EECS 485 Lab

Lab 7: Scaling the Database with PaaS

Due: 8:00pm EST October 25, 2020.

Goals

Glossary

PostgreSQL: An open source distributed network database.

PaaS: Platform as a Service. Rented servers with software already installed and configured.

AWS RDS: Amazon’s distributed network database platform as a service.

Prerequisites

This lab is the first in a series of labs that will convert our project 3 Insta485 site to a fully scalable site using AWS! Start with your project 3 repository. It should be clean, without any modifications.

$ pwd
/Users/awdeorio/src/eecs485/p3-insta485-clientside
$ git status
On branch master
Your branch is up to date with 'origin/master'.
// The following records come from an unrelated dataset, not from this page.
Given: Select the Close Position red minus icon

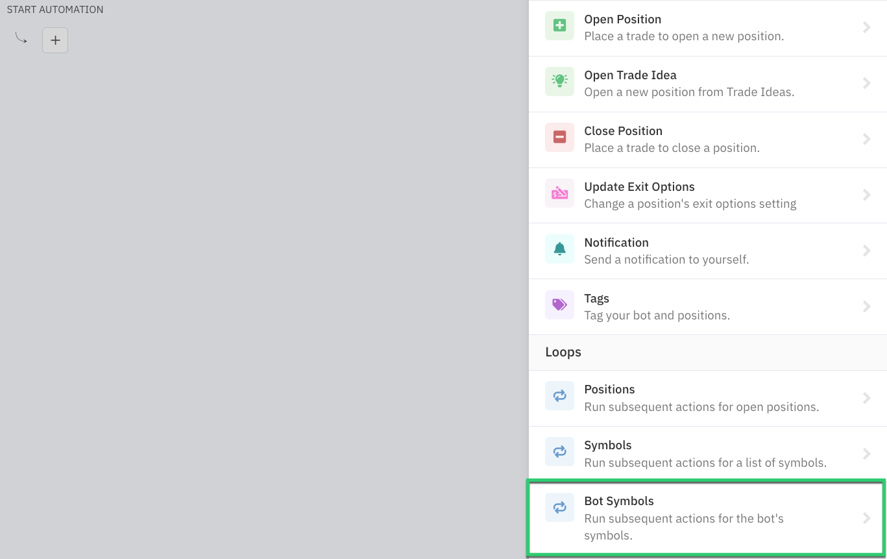Looking at the screenshot, I should click(559, 137).
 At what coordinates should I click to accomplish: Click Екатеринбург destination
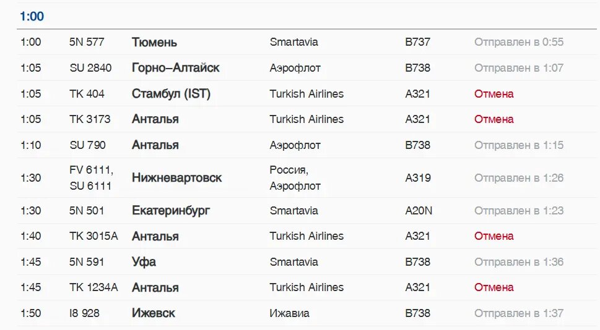click(171, 211)

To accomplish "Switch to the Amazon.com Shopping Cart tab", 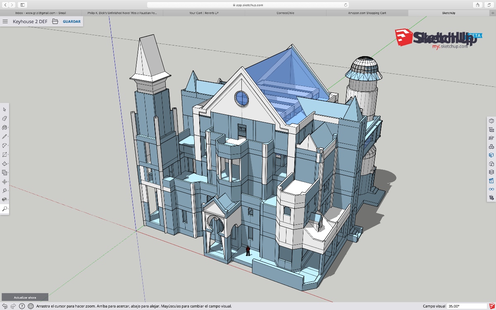I will [x=367, y=13].
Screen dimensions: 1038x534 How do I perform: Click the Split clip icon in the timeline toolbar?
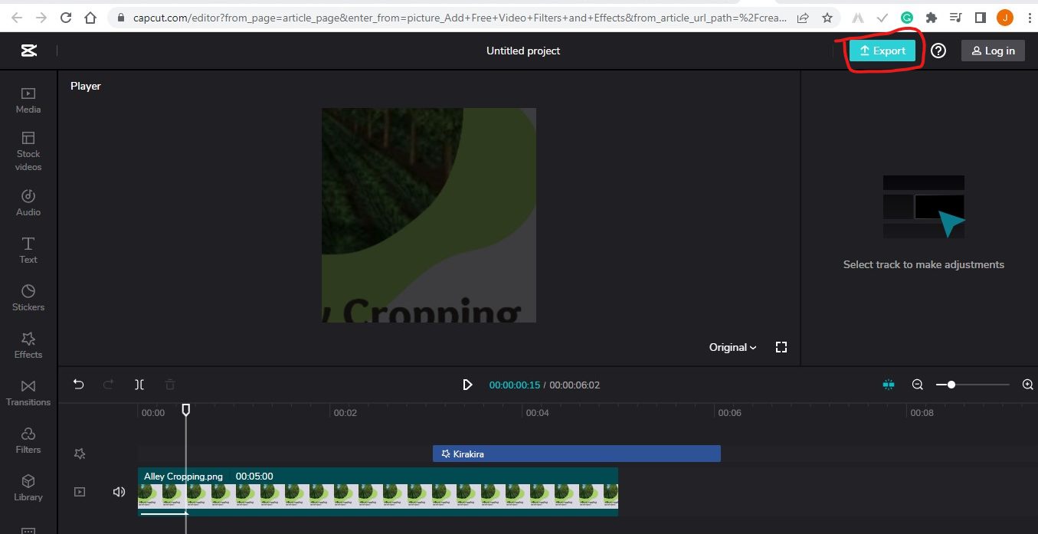click(x=139, y=384)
nothing to commit, working tree clean

Create a new branch with your uniqname.

$ git checkout -b aws-<FIXME UNIQNAME>
$ git branch
* aws-awdeorio
  master

PostgreSQL vs. SQLite

In project 2 and 3, we used SQLite to create a database for our Insta485 application. SQLite uses a single file on a single computer. It doesn’t support network connections and can’t scale up by adding more servers.

PostgreSQL is an RDBMS distributed network database that scales well.

SQLite

PostgreSQL

Source

Installation

Before we start using PostgreSQL, let’s first make sure that we have it installed on our machine.

MacOS

$ brew install postgresql

Linux/Windows

$ sudo apt-get install postgresql

Sanity Check

Your version may be different.

$ psql --version
psql (PostgreSQL) 10.12

Configuration (Linux/WSL only)

Complete this section only if you are working on a Windows machine in WSL. There are a few issues with the default configurations in the PostgreSQL client we just installed.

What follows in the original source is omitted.